Exercise description – Could you return the data that follows exactly, minus the images?

Start of Records provided

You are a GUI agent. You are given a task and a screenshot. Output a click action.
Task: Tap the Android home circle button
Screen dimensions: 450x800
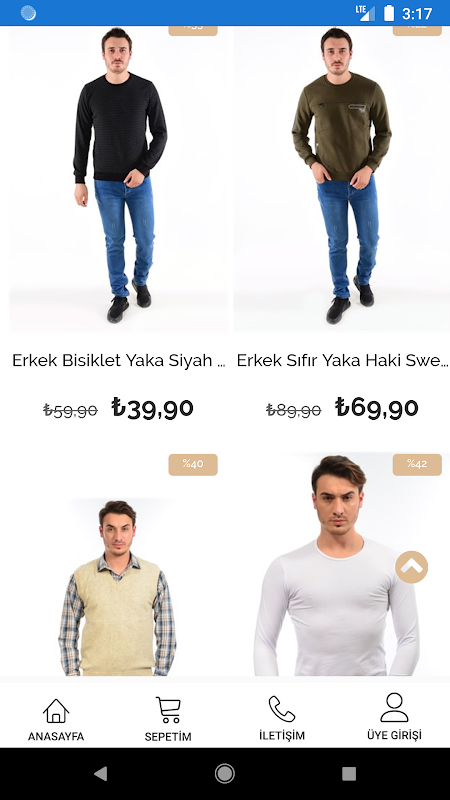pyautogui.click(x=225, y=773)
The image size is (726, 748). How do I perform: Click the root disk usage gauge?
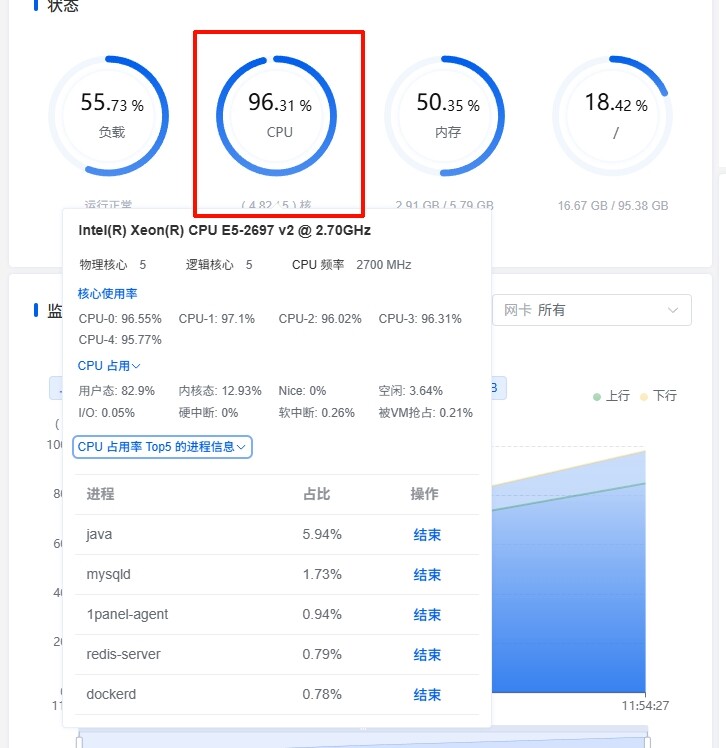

End of Records provided

Response to this exercise –
You are a GUI agent. You are given a task and a screenshot. Output a click action.
Task: Tap the Android home circle button
Screen dimensions: 450x800
pyautogui.click(x=225, y=773)
The image size is (726, 748). How do I perform: Click the root disk usage gauge?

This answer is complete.